Logic (also dialectic) is the "mechanics" of thought and of analysis, the process of composing sound arguments and identifying fallacious arguments and statements, and so systematically removing contradictions, thereby producing factual knowledge that can be trusted. Its aim is to calculate what is certainly true or false.

Rhetoric is the application of language in order to instruct and to persuade the listener and the reader. It is the knowledge (grammar) now understood (logic) and being transmitted outwards as wisdom (rhetoric). Its aim is to identify what is most probably true or false where logical certainty is not possible.[5]

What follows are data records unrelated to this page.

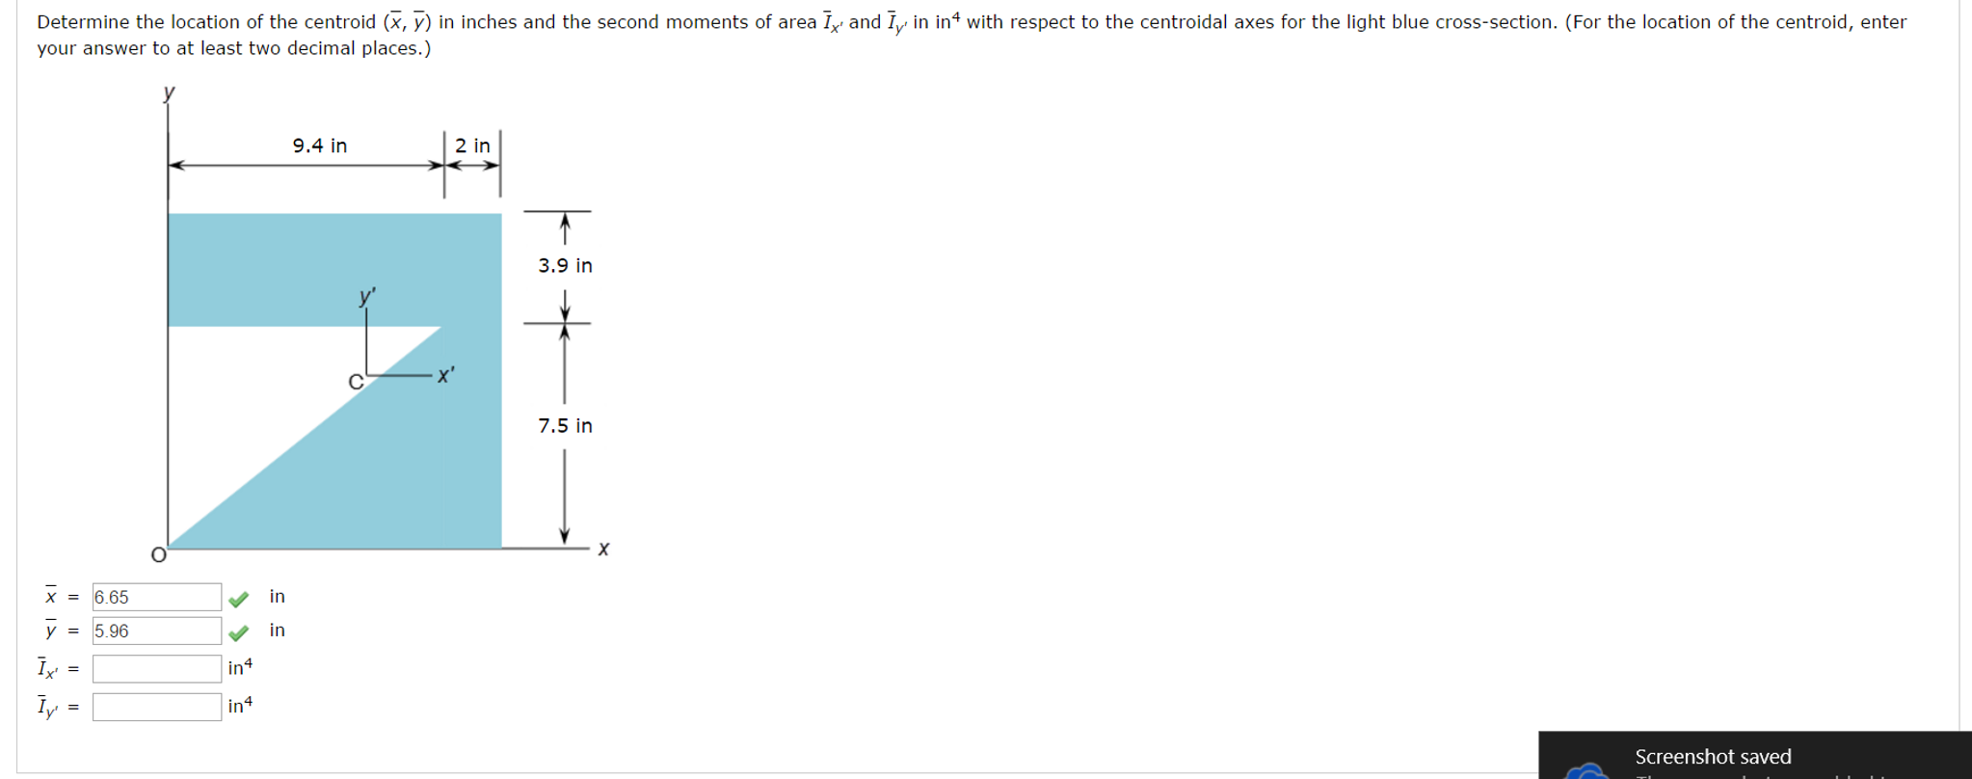The height and width of the screenshot is (779, 1972).
Task: Click inside the Īx' answer input field
Action: pyautogui.click(x=157, y=666)

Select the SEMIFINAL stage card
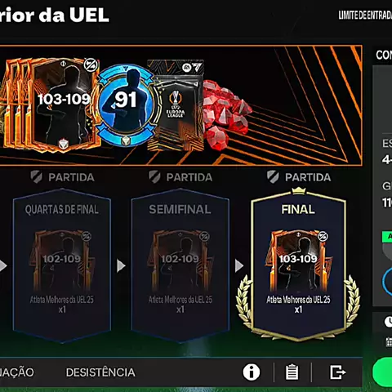180,265
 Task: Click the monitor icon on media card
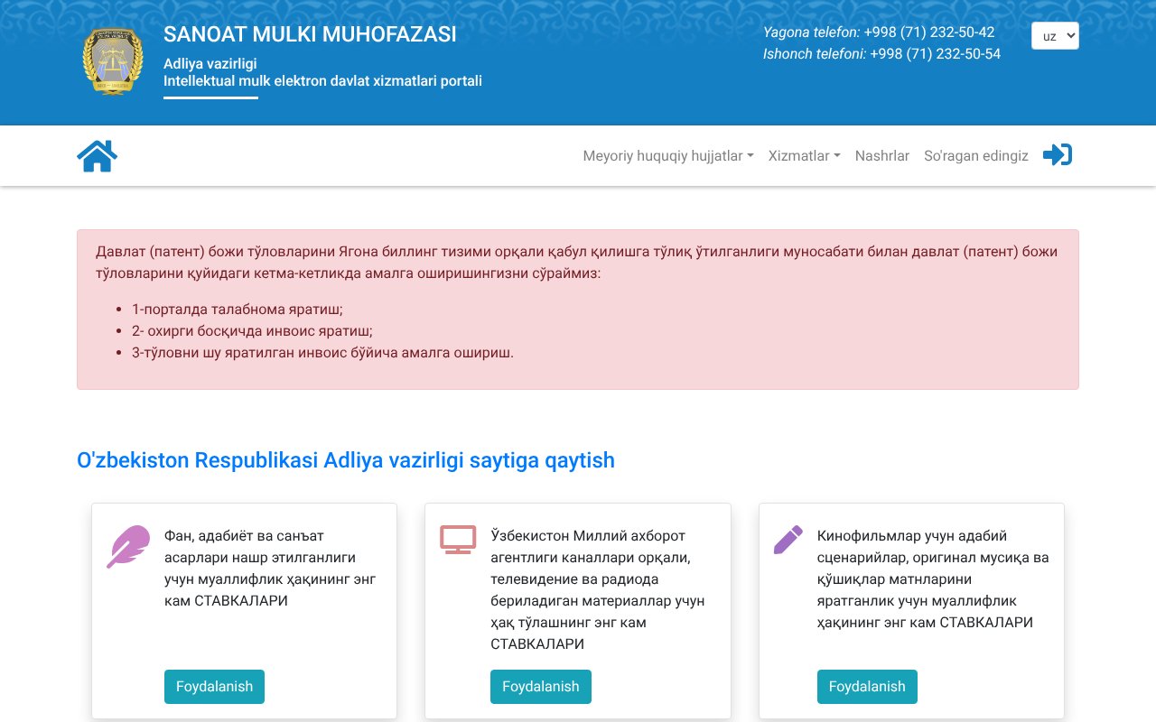pos(457,539)
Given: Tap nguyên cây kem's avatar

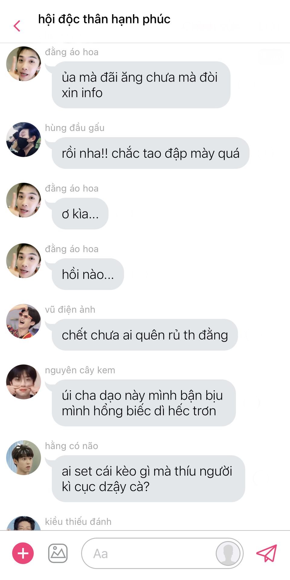Looking at the screenshot, I should coord(24,382).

Aristotle defined rhetoric as "the power of perceiving in every thing that which is capable of producing persuasion".[6]

Sister Miriam Joseph, in The Trivium: The Liberal Arts of Logic, Grammar, and Rhetoric (2002), described the trivium as follows:[7]

Grammar is the art of inventing symbols and combining them to express thought; logic is the art of thinking; and rhetoric is the art of communicating thought from one mind to another, the adaptation of language to circumstance.

...

Grammar is concerned with the thing as-it-is-symbolized. Logic is concerned with the thing as-it-is-known. Rhetoric is concerned with the thing as-it-is-communicated.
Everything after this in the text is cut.